Read Ephesians 2, verses 6 through 10
- In the second half of this passage, Paul talks about grace. Dietrich Bonhoeffer was a pastor and seminary professor when Nazism took power in Germany. He saw many of his fellow German Christians embrace Nazism, even though it was clearly opposed to the Way of Jesus. He wrote about “cheap grace” in a book entitled Discipleship.
“Cheap grace is the grace we bestow on ourselves. Cheap grace is the preaching of forgiveness without requiring repentance, baptism without church discipline, Communion without confession[…] Cheap grace is grace without discipleship, grace without the cross, grace without Jesus Christ, living and incarnate.”
- What has been your experience with the subject of grace? What is the danger of what Bonhoeffer called “cheap grace”?
- In Protestant theology, “faith” is often contrasted with “works.” Martin Luther has serious objections to some of the practices in the sixteenth-century Roman Catholic church.
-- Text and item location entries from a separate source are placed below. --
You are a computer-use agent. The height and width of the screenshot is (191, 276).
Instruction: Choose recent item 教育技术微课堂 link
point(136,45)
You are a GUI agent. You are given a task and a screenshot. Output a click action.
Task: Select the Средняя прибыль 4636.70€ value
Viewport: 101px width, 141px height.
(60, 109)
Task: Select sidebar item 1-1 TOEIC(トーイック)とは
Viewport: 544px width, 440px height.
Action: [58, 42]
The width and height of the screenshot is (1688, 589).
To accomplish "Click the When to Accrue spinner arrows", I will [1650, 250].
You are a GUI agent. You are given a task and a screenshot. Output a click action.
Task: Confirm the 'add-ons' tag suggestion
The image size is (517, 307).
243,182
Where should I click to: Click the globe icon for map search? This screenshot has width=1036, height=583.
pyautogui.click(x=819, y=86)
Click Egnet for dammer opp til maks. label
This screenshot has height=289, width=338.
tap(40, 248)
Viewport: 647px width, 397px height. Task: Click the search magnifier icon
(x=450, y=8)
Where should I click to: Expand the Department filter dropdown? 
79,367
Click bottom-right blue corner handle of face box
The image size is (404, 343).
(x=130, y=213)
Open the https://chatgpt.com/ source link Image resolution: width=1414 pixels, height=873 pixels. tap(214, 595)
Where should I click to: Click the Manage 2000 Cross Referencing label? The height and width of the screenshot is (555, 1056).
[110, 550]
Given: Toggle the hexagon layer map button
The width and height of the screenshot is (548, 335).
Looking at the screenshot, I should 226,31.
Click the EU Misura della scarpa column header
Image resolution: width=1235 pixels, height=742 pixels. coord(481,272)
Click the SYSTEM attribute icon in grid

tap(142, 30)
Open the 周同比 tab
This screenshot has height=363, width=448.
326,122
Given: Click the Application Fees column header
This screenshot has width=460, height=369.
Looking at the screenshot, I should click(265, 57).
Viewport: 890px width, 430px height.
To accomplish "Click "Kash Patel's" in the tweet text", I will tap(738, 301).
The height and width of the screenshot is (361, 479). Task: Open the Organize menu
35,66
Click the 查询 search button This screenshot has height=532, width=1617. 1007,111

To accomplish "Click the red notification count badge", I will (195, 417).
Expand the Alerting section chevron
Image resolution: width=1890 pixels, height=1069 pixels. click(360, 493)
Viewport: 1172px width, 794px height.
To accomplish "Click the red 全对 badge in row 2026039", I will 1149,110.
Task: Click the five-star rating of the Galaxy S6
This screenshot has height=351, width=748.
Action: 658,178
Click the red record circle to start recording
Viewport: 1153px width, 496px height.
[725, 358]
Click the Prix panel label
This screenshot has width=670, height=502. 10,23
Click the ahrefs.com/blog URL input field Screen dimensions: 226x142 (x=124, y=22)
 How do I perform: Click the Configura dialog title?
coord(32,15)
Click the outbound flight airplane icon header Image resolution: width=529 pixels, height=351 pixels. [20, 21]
He saw “works” as synonymous with things like buying indulgences. In Paul’s first century context, what were the “works” Paul is talking about?
- Some think that Paul was opposed to Jesus-disciples doing “good works,” even though verse 10 says Jesus-disciples were created to do them. Why do you think some Christians today think “good works” aren’t good? What happens if Christians think “good works” are either to be avoided or not essential to faith in Christ?
- Paul says that people are joined with God (saved) by grace through “faith”. But faith is a word that has come to mean many different things. What has your experience been with “faith”? What’s problematic about understanding faith as belief in correct doctrine? What’s problematic about understanding faith as optimism, a particular theory of atonement, or intellectual assent?
- Matthew Bates, author of Salvation by Allegiance Alone, writes:
“Although contemporary Christian culture tends to separate personal salvation and discipleship, allegiance is where they finally meet—and they don’t just meet, they embrace. […] A person is not first ‘saved’ by ‘faith’ in Jesus’s death for sins and then, once that is secured, plugged into a discipleship program as an optional extra in hope that he or she might ‘grow’. On the contrary, a person is first saved when she or he becomes a disciple by declaring allegiance to Jesus the king—that is, when a person agrees to submit obediently to Jesus’s wise and sovereign rule so as to take up his way of life.”
- Bates sees discipleship not as an extra, tangentially connected to salvation, but the discipleship in the Way of Jesus as what saves us. What has been your experience with “discipleship”? Why is it problematic to separate “salvation” from “discipleship”? Why do you think we’re tempted to compartmentalize our lives? Why do you think we’re tempted to place our trust in people or things other than God?